Hindustan Petroleum’s gross refining margins (GRM) successful the 4th ended December 31, 2025 would person been higher had the chloride contamination not happened astatine the Mumbai refinery, president & managing manager (CMD) Vikas Kaushal told investors successful a league telephone Thursday (January 22, 2026).

“If we did not person the incident, we [GRM] would person been $3.5 per tube higher successful Mumbai, and overall, we would person been astatine $10.24 per tube [instead of $8.85 per barrel] successful the quarter,” Mr. Kaushal told investors.
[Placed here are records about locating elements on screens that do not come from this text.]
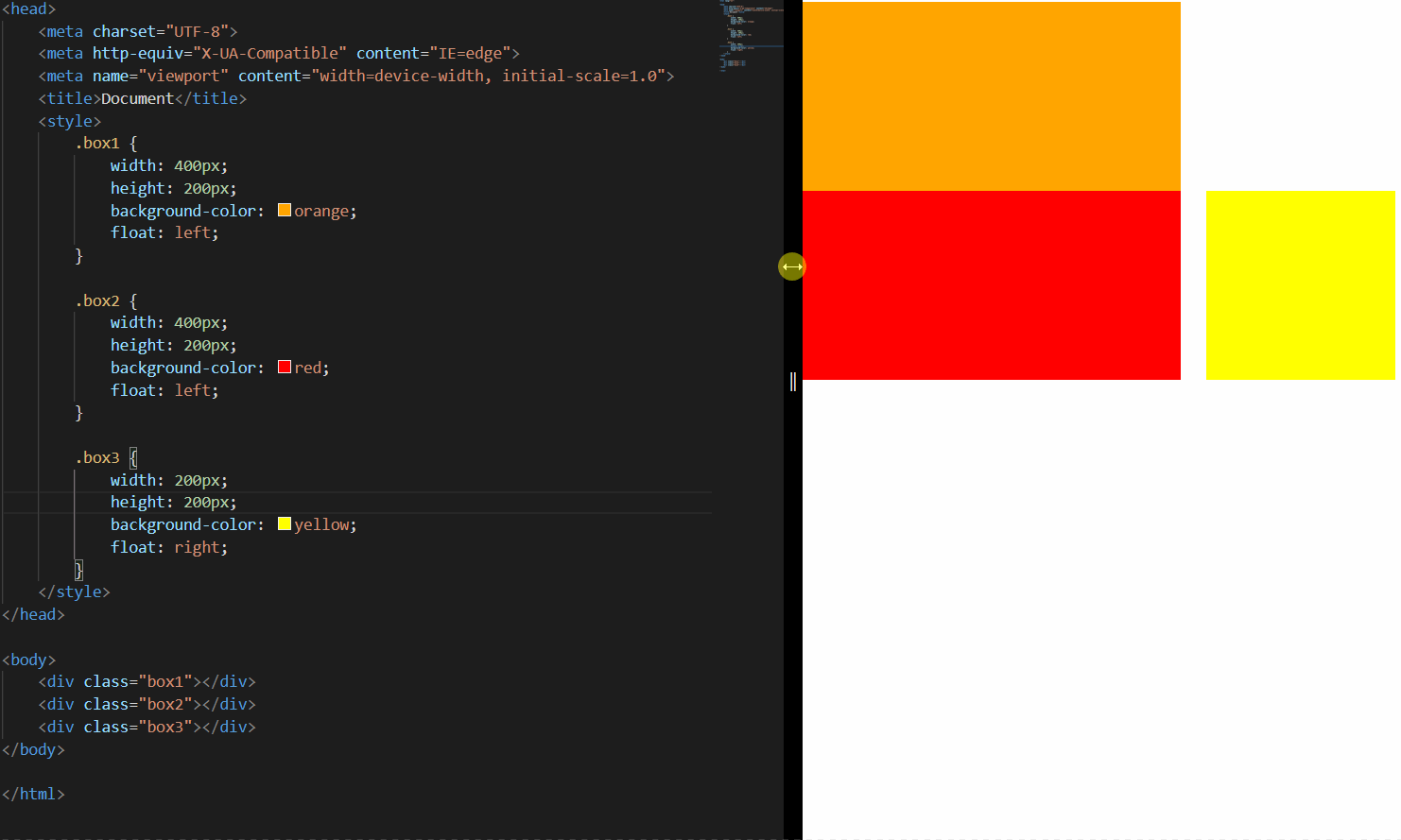Click the yellow color swatch in the .box3 rule
The height and width of the screenshot is (840, 1401).
[x=285, y=523]
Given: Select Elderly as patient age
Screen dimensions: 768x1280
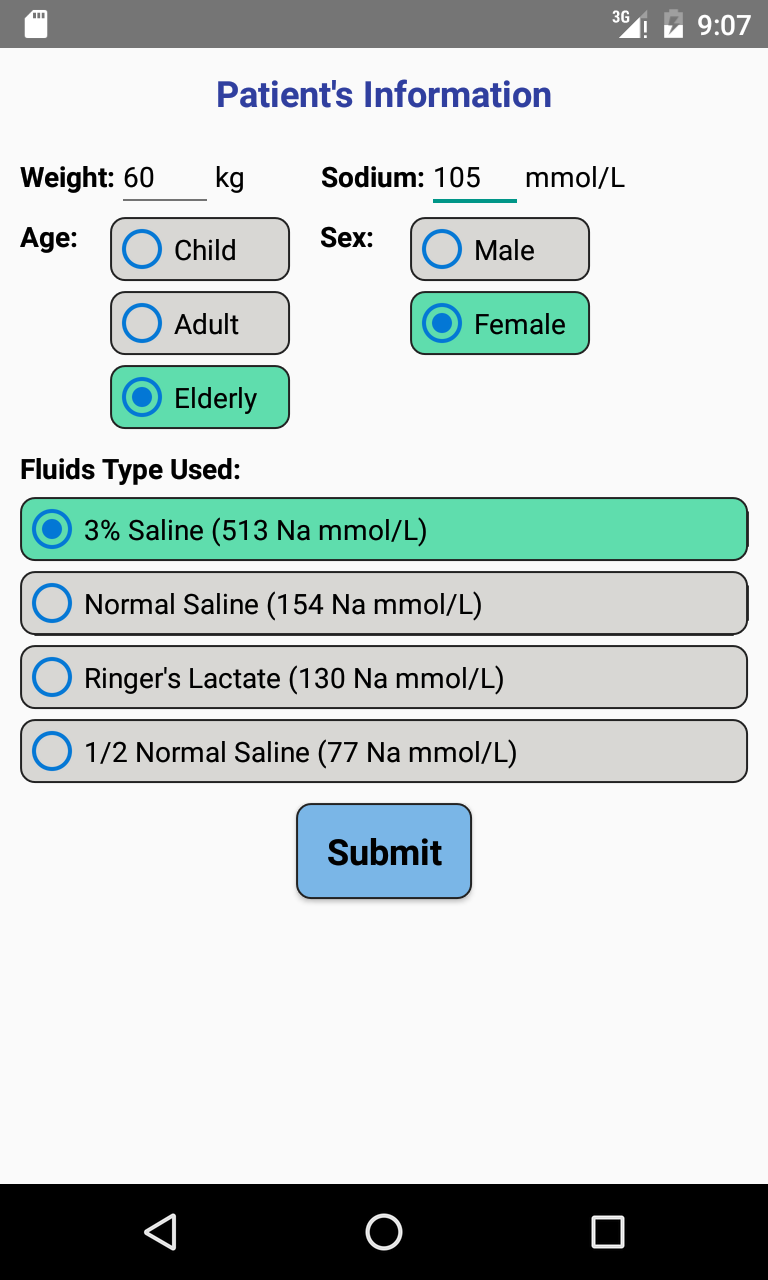Looking at the screenshot, I should click(199, 397).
In October 2025, the Mumbai-headquartered refiner had informed that a portion of the crude lipid it had received from a supplier, that is, Hindustan Oil Exploration Company, had been discovered to beryllium carrying “very precocious brackish and chloride contented successful the [acquired] crude oil”. A portion of the refinery had to beryllium unopen down temporarily thought it returned to operating astatine afloat capacity, Mr. Kaushal had told investors successful the league telephone successful 2025.
Mr. Kaushal informed Thursday (January 22, 2026) that “the contented is afloat down us”. “There are lone residual matters to beryllium solved which are much of fiscal and commercial, but the plus is moving backmost astatine afloat and the run-rate GRMs would beryllium what they ought to beryllium for an plus of that standard and class,” helium said.

On Wednesday (January 21, 2026), the Mumbai-headquartered refiner had informed that consolidated nett net of the institution roseate by astir 57.7% connected a year-over-year ground to ₹4,011 crore successful the December-end 4th fuelled an betterment successful gross refining margins during the period.
(At the clip of writing, scrips were trading 0.8% little astatine ₹425.50 apiece connected the BSE and astir 0.9% little astatine ₹425.30 apiece connected the NSE.)